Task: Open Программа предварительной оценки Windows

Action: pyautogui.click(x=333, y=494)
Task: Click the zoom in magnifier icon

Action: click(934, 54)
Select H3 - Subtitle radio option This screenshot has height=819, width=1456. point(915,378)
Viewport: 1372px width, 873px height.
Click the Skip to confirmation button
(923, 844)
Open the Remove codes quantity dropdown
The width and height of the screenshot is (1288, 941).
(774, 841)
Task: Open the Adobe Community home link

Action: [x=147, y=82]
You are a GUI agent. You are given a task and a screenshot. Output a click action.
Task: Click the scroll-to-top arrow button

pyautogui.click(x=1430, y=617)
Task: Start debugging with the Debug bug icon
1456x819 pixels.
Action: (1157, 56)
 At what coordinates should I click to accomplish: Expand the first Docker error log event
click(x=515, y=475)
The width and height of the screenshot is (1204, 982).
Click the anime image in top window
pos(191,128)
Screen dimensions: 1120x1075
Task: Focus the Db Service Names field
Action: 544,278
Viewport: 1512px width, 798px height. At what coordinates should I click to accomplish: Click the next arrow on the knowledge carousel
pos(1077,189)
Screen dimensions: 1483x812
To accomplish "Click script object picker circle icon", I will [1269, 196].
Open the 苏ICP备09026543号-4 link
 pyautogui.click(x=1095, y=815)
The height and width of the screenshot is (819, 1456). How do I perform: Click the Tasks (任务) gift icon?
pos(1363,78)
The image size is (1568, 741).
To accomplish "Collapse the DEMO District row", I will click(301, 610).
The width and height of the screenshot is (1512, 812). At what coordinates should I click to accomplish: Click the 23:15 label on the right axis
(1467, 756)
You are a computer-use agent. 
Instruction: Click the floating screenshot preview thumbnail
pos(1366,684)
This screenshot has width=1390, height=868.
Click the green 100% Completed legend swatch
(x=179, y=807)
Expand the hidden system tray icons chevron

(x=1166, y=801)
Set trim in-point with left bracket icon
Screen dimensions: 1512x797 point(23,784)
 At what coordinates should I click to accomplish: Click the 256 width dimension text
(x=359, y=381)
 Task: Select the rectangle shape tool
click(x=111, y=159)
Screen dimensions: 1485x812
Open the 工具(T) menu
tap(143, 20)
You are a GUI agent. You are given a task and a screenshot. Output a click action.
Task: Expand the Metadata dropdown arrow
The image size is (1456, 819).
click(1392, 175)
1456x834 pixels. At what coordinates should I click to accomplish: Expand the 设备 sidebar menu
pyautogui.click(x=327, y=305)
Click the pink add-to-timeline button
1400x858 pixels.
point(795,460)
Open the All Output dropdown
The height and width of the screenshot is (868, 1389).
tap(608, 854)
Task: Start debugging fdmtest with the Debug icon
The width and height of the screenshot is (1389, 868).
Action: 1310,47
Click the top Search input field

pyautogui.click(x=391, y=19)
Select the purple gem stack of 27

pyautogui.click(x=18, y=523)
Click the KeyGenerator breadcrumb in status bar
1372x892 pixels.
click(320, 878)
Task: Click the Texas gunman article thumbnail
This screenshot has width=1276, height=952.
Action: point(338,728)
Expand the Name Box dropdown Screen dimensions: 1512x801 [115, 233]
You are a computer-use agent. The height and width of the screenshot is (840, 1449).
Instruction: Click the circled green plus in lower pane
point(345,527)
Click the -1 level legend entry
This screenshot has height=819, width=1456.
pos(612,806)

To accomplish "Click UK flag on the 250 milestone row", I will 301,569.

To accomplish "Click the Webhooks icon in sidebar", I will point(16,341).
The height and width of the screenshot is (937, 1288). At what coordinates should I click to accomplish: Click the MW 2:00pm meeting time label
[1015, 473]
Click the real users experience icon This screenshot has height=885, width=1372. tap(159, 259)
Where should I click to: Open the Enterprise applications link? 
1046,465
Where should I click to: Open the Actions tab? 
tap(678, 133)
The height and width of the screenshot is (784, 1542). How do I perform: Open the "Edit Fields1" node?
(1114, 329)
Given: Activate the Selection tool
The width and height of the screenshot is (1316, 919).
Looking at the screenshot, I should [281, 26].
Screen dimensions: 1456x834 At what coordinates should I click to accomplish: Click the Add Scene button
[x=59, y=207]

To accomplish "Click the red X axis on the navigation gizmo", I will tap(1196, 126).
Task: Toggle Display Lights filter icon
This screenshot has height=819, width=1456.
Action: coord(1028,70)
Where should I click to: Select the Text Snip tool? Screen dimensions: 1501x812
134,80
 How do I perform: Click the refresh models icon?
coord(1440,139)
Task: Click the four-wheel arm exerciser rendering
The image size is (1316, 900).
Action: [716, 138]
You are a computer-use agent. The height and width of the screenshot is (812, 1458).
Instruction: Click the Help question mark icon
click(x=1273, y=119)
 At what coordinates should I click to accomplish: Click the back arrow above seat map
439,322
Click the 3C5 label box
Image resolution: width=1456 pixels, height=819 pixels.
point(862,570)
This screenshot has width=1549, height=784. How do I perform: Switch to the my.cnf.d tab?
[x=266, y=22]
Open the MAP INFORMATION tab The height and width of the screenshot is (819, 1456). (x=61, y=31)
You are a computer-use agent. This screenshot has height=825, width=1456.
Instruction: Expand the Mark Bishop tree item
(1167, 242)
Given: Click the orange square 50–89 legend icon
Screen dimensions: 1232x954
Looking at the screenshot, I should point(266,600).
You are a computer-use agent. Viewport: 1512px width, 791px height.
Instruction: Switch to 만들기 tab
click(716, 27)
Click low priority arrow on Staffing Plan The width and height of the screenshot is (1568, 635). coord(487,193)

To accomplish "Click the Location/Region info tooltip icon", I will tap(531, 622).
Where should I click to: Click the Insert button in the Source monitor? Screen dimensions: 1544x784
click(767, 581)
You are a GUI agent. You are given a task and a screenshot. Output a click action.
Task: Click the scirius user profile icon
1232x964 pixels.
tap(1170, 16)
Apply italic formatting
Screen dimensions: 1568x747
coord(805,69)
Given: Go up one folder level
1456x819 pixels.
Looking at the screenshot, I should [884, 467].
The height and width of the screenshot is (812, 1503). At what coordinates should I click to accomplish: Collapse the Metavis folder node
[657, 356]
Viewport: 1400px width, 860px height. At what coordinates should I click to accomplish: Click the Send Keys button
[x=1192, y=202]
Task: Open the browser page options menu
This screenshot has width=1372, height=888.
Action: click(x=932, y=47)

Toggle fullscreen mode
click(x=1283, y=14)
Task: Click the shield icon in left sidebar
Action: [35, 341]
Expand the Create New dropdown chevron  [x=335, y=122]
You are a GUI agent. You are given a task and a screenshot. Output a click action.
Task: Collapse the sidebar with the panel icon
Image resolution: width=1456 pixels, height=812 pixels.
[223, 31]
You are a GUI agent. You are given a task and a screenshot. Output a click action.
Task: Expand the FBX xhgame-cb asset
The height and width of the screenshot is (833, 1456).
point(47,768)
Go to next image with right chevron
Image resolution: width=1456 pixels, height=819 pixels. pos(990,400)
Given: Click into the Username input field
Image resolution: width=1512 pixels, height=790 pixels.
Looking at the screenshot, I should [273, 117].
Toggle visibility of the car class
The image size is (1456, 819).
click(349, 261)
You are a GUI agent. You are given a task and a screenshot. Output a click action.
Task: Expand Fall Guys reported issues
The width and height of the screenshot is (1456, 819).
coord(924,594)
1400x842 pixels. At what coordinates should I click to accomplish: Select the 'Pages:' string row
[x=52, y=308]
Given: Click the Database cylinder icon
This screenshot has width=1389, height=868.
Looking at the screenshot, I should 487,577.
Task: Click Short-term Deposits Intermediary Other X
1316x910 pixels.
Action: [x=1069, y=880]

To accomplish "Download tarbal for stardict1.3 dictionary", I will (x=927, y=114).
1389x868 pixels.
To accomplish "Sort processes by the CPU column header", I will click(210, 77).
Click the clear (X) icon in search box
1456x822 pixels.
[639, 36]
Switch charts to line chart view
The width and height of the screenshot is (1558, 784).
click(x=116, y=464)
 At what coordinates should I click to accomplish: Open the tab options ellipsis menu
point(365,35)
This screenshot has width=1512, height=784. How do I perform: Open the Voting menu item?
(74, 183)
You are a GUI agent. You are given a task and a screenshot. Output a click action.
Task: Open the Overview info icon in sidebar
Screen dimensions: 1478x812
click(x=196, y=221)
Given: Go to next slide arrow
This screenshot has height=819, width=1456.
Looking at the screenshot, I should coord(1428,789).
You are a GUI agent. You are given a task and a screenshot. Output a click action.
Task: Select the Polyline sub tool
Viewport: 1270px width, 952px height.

━━━━

▶ **WHAT IS REQUIRED**
Retype exactly the span of lines from the one with "1456x834 pixels. At" through the one with "Expand the Name"; include both ends and omit the rest of the material.

▶ **SOLUTION FOR THIS TASK**
1456x834 pixels. At what coordinates should I click to accomplish: Expand the 设备 sidebar menu
pyautogui.click(x=327, y=305)
Click the pink add-to-timeline button
1400x858 pixels.
point(795,460)
Open the All Output dropdown
The height and width of the screenshot is (868, 1389).
tap(608, 854)
Task: Start debugging fdmtest with the Debug icon
The width and height of the screenshot is (1389, 868).
Action: 1310,47
Click the top Search input field

pyautogui.click(x=391, y=19)
Select the purple gem stack of 27

pyautogui.click(x=18, y=523)
Click the KeyGenerator breadcrumb in status bar
1372x892 pixels.
click(320, 878)
Task: Click the Texas gunman article thumbnail
This screenshot has width=1276, height=952.
Action: point(338,728)
Expand the Name Box dropdown Screen dimensions: 1512x801 [115, 233]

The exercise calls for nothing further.